You may have heard about vitamin D recently; the health benefits of this fat-soluble vitamin are becoming more and more well-known, and so are the dangers of vitamin D deficiency. You might be wondering whether you need to worry about supplements for you and for your kids. Here are some facts that you should know about:
- In many areas of the country, your natural vitamin D stores will be at their lowest level at the end of winter. The reason for this is that your skin will manufacture the vitamin in response to sun exposure during the summer, and your stores will gradually wane through the colder, darker months.
- You don’t only get vitamin D from the sun: It’s also available in fortified milk, as well as in fatty fish and eggs. Supplements are available, either by themselves or as part of a multi-vitamin.
- Because vitamin D is fat-soluble, it is possible to overdose. For this reason, you shouldn’t take supplements unless you are at risk of becoming deficient. While it’s not dangerous to take the recommended 600 IU each day, don’t go over that unless your doctor advises it. If you were to overdose over time, you might experience nausea, vomiting, constipation, weight loss, confusion and kidney problems.

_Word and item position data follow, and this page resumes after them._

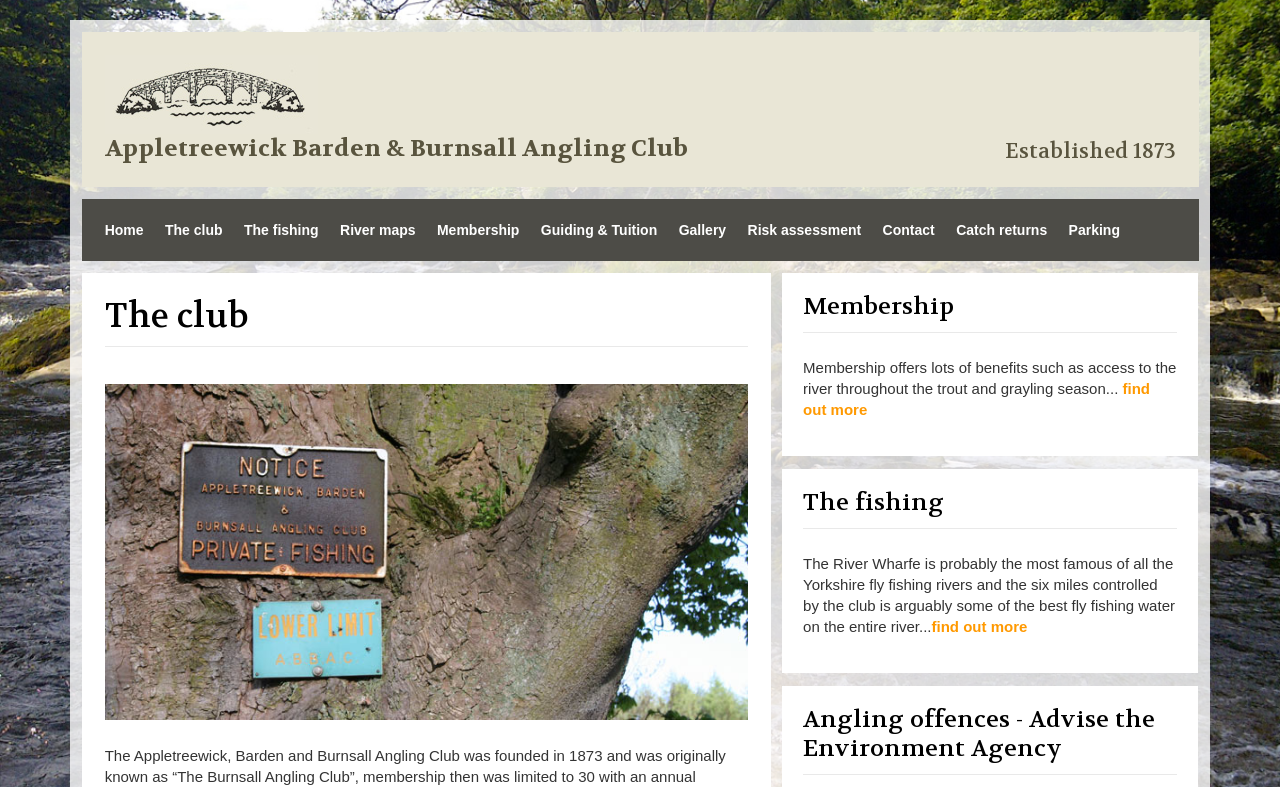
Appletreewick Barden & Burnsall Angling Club (396, 149)
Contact (909, 230)
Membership (478, 230)
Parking (1094, 230)
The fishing (281, 230)
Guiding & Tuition (599, 230)
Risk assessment (805, 230)
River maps (377, 230)
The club (194, 230)
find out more (980, 626)
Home (124, 230)
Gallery (702, 230)
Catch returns (1001, 230)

- Breast milk doesn’t contain vitamin D, so ask your breastfed baby’s pediatrician whether he should have supplements. Infants under one year old should be taking in 400 IU of vitamin D per day. Once your baby is a year old, his daily allowance is 600 IU.
- Vitamin D absorption and calcium are strongly linked. In order to absorb the amount of calcium required to stave off osteoporosis and bone fractures later in life, you should take the mineral along with your vitamin. This is easy to do if you are relying on milk to provide you with these necessary nutrients, as it contains adequate amounts of both.

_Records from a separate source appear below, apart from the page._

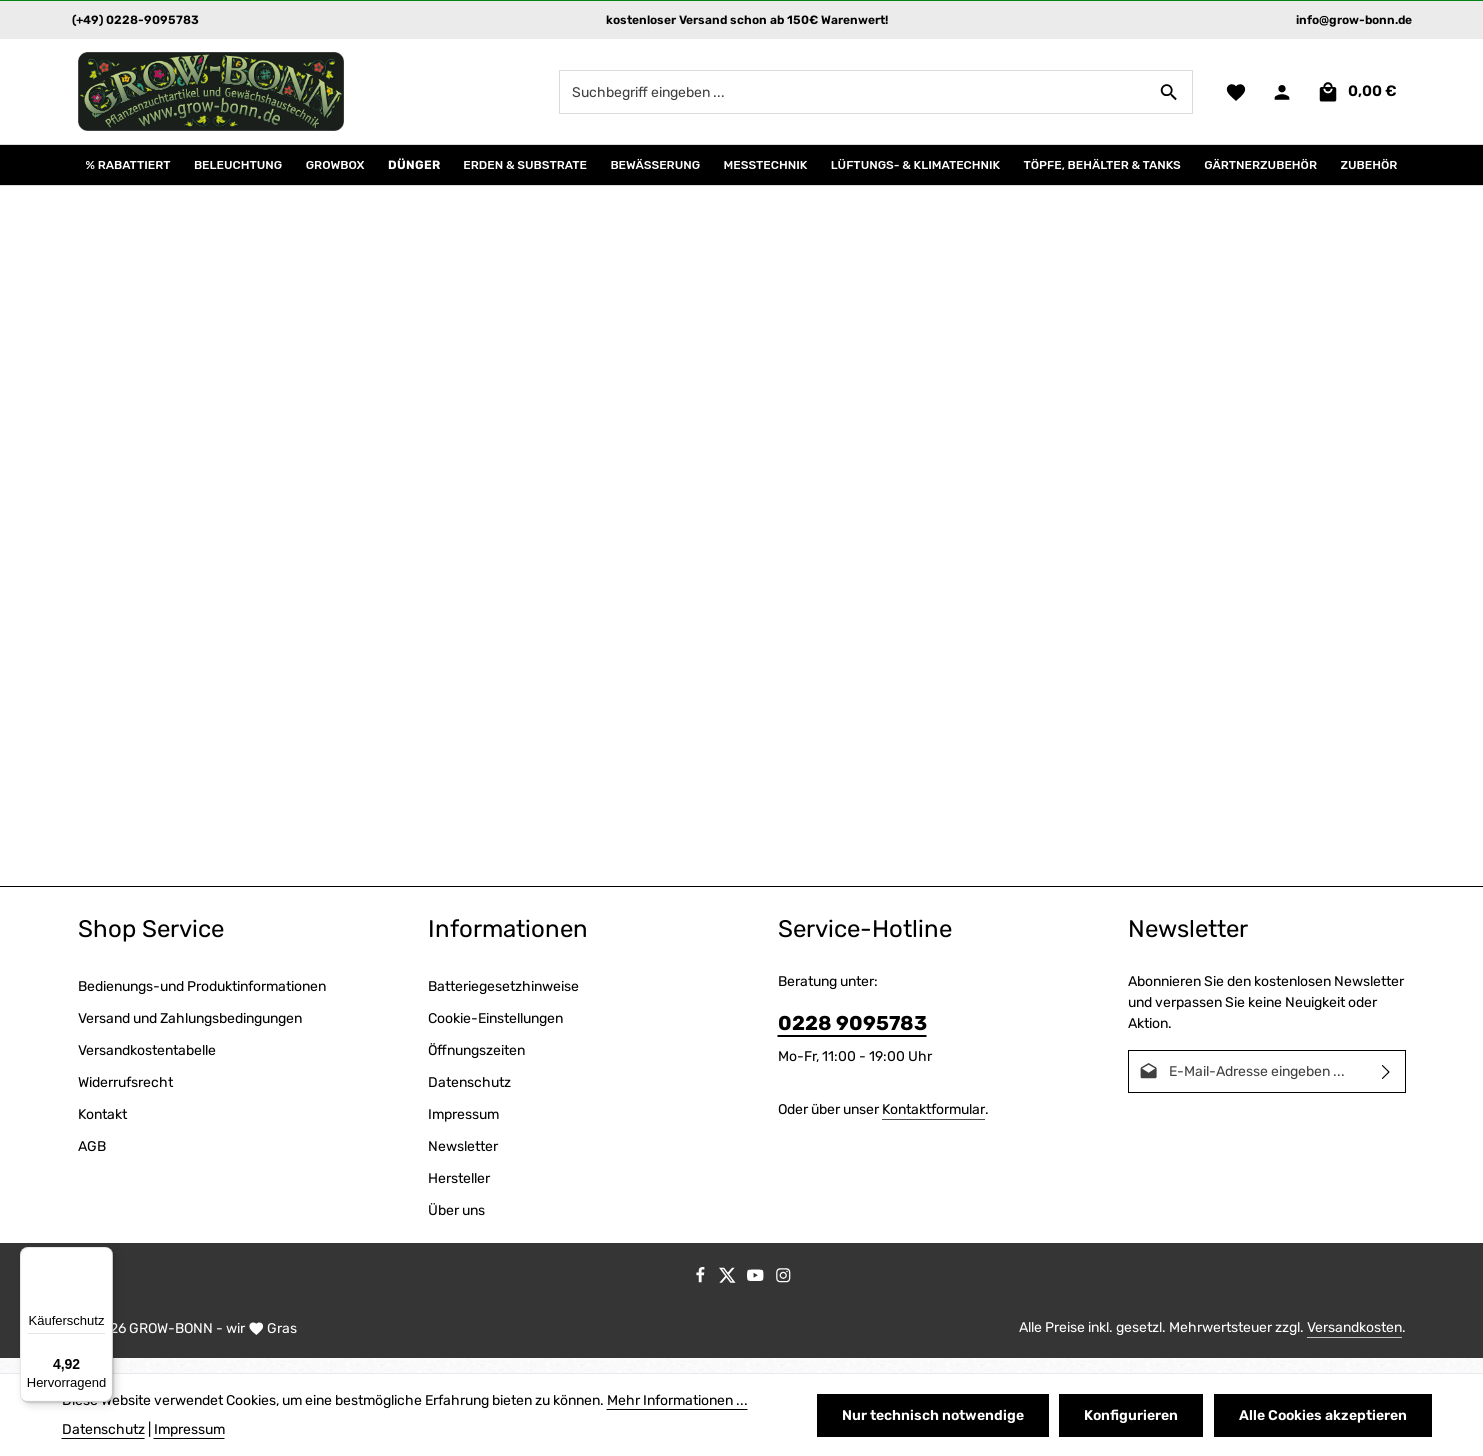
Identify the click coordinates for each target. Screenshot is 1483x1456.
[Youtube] (757, 1294)
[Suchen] (1167, 99)
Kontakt (102, 1129)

- Kids age 9 to 18, particularly adolescent girls, are often deficient in vitamin D and calcium. Ask your teen’s pediatrician whether she should be taking supplements in addition to consuming enough milk.
- Don’t go crazy trying to get enough vitamin D from the sun. If you are Caucasian, as soon as your skin barely starts to turn pink, you have absorbed enough vitamin D. Sunscreen may block vitamin D absorption, so if you can spend 10 or 20 minutes outdoors, exposing your arms, legs and part of your torso, do it without sunscreen if you can do so without getting sunburned. Since sunburn is a very real danger, do this early or late in the day; you’ll get all of the benefits of the UV rays that help you make vitamin D without as much risk as you would take going out in the sun at noon.
Overall, it’s a good idea to ask your doctor before adding supplements to your vitamin regimen. If you are at risk of deficiency, ask about being tested to know what your levels are before adding supplements. Some risk factors include obesity, having Crohn’s disease, having dark skin and living in an area that does not receive much sunlight.